Леонида Максимовича мы обнаружили понуро сидящим на пружинной кровати. На коленях у него лежал том «Пирамиды» – последнего его романа, только что отпечатанного в типографии. Не в силах различить своими почти ослепшими глазами хотя бы одну букву в книге, он ощупывал её похрустывающие страницы, а потоки свежего августовского воздуха, хлынувшего на нас сквозь затем распахнутое нами окно палаты, шевелили его легкие, как пух, волосы.

Сергей Николаевич сразу стал куда-то звонить, кому-то что-то срывающимся от ярости голосом по телефону втолковывать. А Леонид Максимович на ядовитый воздух не жаловался, был абсолютно спокоен. Тут же принялся подписывать нам свое сокровище.

В общем, он давно был уверен в том, что отойдет в мир иной сразу, как только его «Пирамида» будет издана. И, значит, теперь по его мысли ему осталось исполнить последнее: что-то кому-то написать на титульных страницах романа и пониже непослушной рукою вытанцевать свою авторскую подпись, и – поставить дату, и, из последних сил сощурив свои почти бесполезные глаза, прицелиться кончиком авторучки в то место, где должна быть после даты поставлена точка, и – эту точку поставить...

Я извертелся от нестерпимого сострадания к этой его работе – упрямой и сверхкропотливой, вовсе не похожей на простую церемонию дарения книги. Хотелось подсказать: «Да автограф бы вы черкнули, и всё…»

Наконец, сделав вид, что подпись на книге мною прочитана слету (дома лишь с лупой можно было разгадать написанное), я с осторожнейшей благодарностью пожал его холодный пергамент руки.

То ли Сергею Николаевичу удалось кому надо объяснить, что за старик тут вынужден дышать ацетоном, то ли его личных депутатских полномочий оказалось достаточно, но Леонид Максимович все-таки был переселен туда, где ремонт не производился.
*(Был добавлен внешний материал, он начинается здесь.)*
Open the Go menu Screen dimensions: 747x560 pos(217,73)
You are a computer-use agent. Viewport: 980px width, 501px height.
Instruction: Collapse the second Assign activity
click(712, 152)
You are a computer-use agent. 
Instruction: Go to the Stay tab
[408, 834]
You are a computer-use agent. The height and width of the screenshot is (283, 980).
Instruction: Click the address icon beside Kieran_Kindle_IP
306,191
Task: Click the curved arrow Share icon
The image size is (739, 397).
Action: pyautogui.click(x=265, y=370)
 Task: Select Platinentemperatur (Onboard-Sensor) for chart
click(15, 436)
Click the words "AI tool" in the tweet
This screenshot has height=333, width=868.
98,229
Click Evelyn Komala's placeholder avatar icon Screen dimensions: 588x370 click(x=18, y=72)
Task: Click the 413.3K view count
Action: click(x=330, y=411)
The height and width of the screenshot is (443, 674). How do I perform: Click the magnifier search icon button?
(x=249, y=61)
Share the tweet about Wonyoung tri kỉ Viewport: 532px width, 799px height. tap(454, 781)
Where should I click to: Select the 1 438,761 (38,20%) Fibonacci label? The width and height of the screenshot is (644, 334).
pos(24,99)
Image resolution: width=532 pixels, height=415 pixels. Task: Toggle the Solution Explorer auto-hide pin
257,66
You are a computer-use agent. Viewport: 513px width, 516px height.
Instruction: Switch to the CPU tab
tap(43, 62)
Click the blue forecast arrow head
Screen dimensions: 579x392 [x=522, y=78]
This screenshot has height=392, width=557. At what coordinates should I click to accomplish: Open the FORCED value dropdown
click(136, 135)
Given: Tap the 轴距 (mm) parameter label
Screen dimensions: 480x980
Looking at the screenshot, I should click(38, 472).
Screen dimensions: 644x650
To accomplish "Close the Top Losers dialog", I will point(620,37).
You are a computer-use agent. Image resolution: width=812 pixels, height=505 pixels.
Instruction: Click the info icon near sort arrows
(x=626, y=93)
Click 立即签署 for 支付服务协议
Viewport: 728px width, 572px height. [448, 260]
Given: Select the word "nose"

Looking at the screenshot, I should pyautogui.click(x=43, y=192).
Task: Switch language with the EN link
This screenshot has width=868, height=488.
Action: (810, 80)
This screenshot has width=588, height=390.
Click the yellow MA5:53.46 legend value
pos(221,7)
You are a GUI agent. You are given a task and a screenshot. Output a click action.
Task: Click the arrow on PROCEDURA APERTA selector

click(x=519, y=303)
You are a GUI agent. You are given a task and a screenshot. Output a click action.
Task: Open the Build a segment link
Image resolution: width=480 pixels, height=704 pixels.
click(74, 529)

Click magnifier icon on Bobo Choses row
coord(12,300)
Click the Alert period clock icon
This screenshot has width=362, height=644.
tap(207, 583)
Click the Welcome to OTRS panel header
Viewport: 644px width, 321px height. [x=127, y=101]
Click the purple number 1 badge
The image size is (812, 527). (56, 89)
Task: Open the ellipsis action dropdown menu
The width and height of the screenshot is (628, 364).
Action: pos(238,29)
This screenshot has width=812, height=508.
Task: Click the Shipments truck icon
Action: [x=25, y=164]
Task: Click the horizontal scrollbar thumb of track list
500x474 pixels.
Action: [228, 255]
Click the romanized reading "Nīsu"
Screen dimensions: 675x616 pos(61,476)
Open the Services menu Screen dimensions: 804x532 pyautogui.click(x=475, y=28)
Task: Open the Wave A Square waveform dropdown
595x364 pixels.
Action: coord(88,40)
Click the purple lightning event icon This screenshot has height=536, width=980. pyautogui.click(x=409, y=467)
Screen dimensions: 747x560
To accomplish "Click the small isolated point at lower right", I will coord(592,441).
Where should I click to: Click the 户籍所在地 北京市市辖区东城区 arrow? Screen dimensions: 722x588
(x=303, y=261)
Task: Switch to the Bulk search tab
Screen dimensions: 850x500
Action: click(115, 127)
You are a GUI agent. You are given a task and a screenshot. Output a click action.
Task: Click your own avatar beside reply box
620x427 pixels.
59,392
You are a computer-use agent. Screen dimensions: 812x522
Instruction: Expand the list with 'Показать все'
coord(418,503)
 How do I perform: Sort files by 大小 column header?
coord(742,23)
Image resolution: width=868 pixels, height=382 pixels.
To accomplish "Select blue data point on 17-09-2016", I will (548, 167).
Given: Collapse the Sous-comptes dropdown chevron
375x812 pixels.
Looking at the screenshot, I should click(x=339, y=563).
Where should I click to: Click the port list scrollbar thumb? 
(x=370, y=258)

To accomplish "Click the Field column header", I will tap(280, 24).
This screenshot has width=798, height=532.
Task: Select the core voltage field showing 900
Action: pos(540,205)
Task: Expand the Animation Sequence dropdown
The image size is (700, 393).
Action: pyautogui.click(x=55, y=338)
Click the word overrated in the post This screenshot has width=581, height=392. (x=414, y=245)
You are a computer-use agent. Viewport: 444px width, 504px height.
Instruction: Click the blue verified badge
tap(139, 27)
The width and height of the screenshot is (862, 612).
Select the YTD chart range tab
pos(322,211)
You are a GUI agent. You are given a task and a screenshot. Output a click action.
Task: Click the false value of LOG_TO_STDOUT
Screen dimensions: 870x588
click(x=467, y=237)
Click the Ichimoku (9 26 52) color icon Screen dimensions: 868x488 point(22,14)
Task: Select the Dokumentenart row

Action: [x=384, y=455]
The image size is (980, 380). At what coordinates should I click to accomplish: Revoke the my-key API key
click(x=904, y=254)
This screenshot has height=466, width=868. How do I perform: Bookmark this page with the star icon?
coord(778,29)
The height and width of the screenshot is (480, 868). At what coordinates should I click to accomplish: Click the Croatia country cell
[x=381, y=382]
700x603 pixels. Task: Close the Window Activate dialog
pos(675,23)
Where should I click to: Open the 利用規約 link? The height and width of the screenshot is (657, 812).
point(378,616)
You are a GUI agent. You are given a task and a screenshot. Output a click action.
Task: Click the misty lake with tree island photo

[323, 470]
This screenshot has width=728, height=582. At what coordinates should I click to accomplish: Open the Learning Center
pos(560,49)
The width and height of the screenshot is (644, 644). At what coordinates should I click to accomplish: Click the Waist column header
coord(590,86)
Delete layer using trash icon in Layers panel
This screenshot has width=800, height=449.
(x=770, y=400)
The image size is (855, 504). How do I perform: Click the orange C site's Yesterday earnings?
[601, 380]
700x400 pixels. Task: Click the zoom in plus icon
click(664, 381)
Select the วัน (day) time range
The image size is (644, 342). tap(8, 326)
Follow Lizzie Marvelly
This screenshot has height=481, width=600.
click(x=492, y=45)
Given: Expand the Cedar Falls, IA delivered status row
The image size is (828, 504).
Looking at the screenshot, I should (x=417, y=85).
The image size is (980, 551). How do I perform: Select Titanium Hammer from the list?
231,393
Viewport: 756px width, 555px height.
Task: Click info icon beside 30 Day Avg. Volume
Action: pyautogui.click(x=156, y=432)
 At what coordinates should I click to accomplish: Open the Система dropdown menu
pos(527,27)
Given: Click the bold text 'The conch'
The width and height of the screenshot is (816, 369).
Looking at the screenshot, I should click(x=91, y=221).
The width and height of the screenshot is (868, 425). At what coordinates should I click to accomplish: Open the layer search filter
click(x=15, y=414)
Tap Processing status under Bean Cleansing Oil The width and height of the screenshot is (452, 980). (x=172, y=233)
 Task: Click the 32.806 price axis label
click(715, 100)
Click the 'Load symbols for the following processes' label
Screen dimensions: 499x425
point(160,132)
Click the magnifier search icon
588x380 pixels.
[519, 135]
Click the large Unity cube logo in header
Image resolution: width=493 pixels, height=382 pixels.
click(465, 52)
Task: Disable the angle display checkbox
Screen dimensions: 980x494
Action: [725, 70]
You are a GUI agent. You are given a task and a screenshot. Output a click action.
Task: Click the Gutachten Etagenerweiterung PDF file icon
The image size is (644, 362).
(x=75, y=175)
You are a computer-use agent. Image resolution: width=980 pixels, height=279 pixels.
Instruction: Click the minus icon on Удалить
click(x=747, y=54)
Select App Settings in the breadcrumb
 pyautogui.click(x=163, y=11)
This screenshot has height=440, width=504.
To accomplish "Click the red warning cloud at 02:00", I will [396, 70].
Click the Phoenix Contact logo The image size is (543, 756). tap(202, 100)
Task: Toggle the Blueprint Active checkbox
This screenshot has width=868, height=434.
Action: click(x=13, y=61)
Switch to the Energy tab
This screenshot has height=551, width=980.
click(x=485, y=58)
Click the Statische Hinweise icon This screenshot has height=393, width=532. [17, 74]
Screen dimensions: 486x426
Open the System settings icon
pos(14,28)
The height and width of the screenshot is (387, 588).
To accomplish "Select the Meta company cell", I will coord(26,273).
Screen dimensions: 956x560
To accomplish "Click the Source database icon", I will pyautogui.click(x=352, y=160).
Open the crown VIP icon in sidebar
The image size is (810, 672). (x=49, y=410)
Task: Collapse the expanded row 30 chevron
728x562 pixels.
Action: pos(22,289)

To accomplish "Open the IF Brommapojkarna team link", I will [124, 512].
И вот же – ни выход последнего леоновского романа «Пирамида», ни даже сама вскоре наступившая кончина великого писателя не стали для страны событиями, достойными внимания. В телевизионных новостях, в которых сам он старался не пропустить каждую мелочь, промелькнуло лишь скупенькое сообщение, мол, умер такой-то. Словно речь шла не о писателе, произведения которого – на уровне с Толстым и Достоевским – переведены на все языки мира.

3.

Роман «Пирамида» (сам Леонов определил его жанр как роман-наваждение) не оставили без внимания лишь наши наиболее высоколобые филологи. При всем том, что их мнения оказались даже и противоположными, для многих погружение в «Пирамиду» оказалось еще и поводом, чтобы уточнить собственные миропонимания.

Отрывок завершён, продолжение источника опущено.